Here are two countries with the C19 scam pandemic, one can see the total deaths is no different without the pandemic. We do know that and even from the lawsuit from the German [Corona]virus Task Force against the WHO (World Health Organization) that the PCR test has an 89 to 94% false-positive rate. Six months ago, I researched the PCR test has 80.33% false positive (not real) and Florida Governor Ron DeSantis states that there are 90% false positives!! The PCR test is a very subjective test and can be modified to "fit" a narrative!
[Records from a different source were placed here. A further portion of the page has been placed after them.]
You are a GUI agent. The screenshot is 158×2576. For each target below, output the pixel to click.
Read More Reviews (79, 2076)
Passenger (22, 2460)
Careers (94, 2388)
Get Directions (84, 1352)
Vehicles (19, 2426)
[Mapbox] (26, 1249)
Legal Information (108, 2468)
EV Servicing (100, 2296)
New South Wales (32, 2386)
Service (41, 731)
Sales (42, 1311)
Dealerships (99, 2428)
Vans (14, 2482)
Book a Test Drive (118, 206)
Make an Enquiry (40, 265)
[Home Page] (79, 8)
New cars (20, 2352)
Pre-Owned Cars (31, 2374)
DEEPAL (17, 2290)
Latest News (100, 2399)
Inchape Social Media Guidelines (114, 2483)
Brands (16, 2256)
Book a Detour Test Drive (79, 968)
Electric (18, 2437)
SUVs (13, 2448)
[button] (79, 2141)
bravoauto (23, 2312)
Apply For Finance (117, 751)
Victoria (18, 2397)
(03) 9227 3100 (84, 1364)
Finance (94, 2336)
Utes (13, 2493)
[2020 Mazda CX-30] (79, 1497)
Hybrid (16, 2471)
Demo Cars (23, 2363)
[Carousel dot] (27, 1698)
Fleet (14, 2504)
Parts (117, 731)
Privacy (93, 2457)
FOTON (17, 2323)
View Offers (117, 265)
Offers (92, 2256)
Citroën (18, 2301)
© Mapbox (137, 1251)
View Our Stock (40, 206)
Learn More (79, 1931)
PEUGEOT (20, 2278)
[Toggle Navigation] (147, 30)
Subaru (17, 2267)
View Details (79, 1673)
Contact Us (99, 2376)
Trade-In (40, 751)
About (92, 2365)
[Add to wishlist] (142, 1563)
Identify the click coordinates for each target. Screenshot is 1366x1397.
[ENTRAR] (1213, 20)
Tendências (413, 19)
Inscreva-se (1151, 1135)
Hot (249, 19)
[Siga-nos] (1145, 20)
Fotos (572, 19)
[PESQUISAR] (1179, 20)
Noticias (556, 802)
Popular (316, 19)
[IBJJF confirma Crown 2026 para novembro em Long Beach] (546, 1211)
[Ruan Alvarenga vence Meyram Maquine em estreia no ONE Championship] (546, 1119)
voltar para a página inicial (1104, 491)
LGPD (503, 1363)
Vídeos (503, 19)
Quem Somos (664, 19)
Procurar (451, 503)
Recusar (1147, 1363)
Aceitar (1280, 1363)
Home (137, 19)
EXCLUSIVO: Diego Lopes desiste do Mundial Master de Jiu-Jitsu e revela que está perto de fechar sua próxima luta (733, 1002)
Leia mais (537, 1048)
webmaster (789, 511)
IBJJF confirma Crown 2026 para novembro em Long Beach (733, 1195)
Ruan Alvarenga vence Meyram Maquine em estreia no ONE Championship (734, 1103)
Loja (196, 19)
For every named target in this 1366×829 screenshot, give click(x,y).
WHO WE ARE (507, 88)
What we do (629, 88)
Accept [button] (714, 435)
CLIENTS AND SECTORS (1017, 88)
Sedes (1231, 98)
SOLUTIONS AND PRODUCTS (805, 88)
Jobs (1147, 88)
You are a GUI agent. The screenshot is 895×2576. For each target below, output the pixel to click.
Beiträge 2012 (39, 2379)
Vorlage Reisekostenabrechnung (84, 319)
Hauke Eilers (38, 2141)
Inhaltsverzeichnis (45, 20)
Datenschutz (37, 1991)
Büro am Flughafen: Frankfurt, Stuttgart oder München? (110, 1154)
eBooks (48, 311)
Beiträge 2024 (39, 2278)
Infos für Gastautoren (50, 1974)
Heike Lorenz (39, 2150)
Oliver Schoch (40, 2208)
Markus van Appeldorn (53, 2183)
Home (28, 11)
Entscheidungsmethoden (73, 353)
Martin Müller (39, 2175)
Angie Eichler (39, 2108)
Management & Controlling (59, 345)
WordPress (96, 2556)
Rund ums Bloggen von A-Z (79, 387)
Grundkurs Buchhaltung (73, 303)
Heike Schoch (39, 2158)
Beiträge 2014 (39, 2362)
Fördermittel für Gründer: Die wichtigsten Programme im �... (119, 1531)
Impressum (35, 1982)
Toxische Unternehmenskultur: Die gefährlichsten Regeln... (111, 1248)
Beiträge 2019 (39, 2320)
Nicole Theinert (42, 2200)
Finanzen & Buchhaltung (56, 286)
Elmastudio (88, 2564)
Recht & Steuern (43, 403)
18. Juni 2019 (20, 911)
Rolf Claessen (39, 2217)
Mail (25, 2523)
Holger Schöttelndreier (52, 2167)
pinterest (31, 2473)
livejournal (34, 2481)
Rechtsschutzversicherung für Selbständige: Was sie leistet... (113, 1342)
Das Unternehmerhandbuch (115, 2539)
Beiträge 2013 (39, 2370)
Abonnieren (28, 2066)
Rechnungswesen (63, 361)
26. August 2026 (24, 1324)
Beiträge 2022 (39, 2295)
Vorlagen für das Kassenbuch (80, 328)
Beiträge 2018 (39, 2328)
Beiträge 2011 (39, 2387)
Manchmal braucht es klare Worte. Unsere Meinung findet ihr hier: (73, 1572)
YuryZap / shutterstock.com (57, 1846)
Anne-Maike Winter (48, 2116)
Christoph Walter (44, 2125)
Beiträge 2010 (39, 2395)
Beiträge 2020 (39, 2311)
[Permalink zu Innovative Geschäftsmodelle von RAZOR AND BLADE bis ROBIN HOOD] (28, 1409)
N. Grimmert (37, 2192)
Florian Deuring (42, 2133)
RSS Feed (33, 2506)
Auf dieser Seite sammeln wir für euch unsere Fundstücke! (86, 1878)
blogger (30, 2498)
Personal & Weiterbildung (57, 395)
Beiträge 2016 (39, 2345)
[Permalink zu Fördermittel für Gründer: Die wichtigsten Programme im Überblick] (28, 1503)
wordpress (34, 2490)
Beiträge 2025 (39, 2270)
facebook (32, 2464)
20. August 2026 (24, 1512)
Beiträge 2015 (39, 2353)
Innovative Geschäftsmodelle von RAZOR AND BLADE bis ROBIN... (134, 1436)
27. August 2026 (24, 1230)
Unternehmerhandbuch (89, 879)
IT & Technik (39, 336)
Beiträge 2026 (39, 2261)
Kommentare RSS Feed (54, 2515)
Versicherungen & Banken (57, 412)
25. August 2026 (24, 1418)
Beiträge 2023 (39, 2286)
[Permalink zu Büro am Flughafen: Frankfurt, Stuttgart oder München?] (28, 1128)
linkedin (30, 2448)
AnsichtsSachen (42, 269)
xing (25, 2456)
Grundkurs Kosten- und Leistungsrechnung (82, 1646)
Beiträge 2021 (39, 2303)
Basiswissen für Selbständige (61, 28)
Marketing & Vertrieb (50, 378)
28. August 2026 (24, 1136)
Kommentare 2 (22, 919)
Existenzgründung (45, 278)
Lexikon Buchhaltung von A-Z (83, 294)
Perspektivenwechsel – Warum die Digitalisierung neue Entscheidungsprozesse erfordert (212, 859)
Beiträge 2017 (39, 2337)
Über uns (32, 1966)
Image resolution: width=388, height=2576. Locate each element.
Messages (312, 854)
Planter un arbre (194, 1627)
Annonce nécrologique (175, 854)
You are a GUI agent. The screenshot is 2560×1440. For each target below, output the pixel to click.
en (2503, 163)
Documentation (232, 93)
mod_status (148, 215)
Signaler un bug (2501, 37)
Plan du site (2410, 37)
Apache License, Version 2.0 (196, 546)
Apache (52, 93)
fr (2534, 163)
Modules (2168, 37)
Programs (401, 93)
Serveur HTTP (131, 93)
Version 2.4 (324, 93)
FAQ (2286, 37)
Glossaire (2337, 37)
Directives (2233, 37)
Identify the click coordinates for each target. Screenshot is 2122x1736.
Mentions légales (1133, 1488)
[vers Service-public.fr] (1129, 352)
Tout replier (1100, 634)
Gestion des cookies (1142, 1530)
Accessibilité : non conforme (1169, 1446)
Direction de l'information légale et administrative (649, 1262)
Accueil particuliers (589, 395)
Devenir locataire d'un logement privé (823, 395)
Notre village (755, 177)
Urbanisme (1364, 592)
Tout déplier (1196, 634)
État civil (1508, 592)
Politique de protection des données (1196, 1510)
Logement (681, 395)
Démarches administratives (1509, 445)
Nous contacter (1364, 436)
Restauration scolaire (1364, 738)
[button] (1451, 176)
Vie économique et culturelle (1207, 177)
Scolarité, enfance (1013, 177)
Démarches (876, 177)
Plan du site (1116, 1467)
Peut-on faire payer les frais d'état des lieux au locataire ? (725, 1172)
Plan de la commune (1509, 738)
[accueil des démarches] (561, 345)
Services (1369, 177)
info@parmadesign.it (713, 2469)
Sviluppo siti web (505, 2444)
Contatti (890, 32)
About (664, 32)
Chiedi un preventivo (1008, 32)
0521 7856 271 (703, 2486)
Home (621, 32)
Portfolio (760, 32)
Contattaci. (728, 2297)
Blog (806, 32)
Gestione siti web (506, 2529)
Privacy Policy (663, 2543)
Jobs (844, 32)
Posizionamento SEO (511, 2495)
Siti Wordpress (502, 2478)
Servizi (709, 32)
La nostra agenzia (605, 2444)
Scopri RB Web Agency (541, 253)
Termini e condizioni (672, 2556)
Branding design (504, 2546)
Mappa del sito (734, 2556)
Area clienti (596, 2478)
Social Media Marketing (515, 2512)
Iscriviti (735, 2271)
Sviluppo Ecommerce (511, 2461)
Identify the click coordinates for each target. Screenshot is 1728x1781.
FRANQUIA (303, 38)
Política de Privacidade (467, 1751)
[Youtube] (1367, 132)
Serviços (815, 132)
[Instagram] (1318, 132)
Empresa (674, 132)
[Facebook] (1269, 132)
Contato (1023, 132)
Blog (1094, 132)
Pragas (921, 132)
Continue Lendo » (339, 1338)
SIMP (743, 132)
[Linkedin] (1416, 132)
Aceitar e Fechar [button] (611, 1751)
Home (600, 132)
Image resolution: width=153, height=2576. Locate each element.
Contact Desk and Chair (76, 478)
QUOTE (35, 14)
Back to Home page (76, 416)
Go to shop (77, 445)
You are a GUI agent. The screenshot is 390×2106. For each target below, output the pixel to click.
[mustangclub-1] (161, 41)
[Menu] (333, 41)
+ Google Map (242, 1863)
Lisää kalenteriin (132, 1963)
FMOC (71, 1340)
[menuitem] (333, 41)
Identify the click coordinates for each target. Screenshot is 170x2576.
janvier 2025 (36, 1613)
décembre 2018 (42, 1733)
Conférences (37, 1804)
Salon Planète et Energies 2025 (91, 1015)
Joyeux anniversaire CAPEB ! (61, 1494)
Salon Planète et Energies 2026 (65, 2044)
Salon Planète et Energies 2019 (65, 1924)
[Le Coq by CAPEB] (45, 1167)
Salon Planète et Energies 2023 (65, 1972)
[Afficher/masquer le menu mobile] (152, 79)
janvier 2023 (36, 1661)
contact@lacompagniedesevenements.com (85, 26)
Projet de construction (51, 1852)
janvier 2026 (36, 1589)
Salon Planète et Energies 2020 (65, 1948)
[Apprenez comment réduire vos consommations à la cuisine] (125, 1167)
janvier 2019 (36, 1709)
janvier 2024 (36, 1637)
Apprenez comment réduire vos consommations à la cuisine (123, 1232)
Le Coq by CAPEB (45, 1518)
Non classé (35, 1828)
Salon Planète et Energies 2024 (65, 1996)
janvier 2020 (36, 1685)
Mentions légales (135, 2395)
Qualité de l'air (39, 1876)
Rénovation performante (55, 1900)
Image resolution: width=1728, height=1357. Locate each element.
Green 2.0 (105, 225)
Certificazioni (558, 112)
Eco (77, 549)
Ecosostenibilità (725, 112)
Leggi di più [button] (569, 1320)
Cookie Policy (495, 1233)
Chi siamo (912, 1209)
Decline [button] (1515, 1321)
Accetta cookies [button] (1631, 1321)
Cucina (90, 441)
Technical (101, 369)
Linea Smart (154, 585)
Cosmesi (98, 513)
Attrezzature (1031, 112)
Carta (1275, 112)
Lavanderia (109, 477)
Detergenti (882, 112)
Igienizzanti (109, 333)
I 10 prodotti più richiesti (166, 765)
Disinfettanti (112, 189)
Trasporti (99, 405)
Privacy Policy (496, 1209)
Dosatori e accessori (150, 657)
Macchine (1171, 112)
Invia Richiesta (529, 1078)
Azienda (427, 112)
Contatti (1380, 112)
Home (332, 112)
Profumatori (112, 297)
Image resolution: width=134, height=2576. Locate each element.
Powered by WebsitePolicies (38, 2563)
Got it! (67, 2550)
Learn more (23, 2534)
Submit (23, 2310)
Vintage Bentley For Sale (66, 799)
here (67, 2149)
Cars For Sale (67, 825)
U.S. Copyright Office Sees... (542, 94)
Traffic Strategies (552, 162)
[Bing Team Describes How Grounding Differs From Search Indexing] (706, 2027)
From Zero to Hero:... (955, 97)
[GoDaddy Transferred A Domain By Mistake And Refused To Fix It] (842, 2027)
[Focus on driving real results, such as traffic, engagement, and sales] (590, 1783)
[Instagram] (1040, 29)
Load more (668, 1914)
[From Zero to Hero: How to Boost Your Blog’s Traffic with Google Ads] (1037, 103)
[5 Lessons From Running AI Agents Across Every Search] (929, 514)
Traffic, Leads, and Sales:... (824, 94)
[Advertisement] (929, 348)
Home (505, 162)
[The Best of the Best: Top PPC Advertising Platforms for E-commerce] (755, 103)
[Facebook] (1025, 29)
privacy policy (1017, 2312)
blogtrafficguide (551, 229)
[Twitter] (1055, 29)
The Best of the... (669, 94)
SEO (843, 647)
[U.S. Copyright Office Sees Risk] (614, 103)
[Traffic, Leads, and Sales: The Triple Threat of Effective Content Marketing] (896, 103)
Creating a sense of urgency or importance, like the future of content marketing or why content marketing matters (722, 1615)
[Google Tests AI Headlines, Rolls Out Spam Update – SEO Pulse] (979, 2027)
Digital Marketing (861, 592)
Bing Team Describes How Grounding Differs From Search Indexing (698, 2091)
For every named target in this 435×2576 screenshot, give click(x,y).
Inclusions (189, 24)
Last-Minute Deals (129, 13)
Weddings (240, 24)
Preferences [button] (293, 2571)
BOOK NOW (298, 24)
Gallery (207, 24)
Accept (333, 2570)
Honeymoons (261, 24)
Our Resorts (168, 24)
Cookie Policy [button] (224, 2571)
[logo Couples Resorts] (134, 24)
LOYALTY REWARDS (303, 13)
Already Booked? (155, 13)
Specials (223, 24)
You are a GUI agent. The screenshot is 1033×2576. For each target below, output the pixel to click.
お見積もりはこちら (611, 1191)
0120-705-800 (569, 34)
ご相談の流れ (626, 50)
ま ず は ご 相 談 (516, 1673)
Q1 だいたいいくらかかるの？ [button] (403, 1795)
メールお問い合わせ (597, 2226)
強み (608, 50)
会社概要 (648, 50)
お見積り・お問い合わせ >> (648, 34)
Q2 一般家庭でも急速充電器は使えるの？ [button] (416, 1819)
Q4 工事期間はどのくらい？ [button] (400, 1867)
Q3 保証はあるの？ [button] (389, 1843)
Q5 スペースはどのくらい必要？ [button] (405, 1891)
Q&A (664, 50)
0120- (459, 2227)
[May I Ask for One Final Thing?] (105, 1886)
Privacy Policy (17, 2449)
If one does their research, one can find out the total death rate in any country has not increased from the past years, the cause of death has just been labeled different. Again, it is about power, money and control. One can see that when the financial incentives are not there, like in Taiwan or Thailand, the statistics are all different and much lower. It is a shame that in the world, our medical industry is not about helping or curing people, it is about making money in most cases. Some of these people are clearly just criminals, plain and simple. What we need is a medical industry that is not about money and genuine to help the patient get better! This is coming with new technology, the current reactive and not preventive medicine, with greed as a main narrative will be gone in the coming years, I promise. There is hope on the horizon!